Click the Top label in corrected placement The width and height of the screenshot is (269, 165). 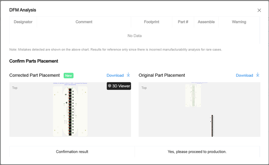[14, 88]
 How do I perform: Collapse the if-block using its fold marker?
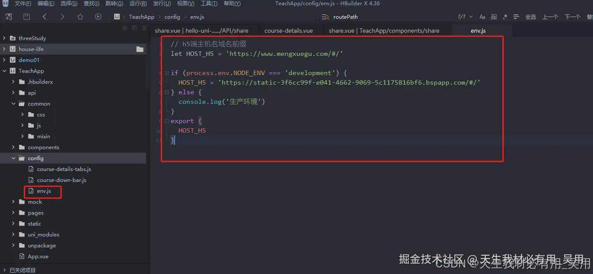(x=167, y=72)
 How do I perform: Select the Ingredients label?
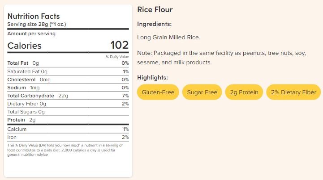154,24
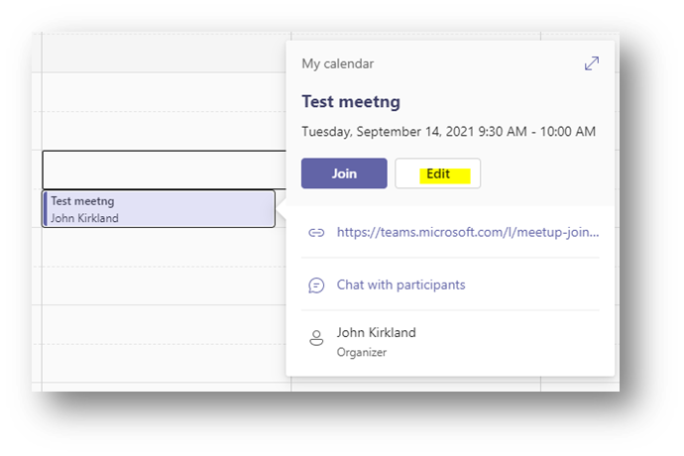Image resolution: width=684 pixels, height=456 pixels.
Task: Click the outlined empty slot above the event
Action: [164, 169]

####

▶ Exercise goal:
An acceptable answer consists of the lines above from the one holding "How do I perform: Collapse" to the end of the data, repeated exactly and containing no pictures.

▶ Solved problem:
 How do I perform: Collapse the if-block using its fold marker?
(x=167, y=72)
 How do I perform: Select the Ingredients label?
154,24
Image resolution: width=684 pixels, height=456 pixels.
Task: Click the outlined empty slot above the event
Action: [164, 169]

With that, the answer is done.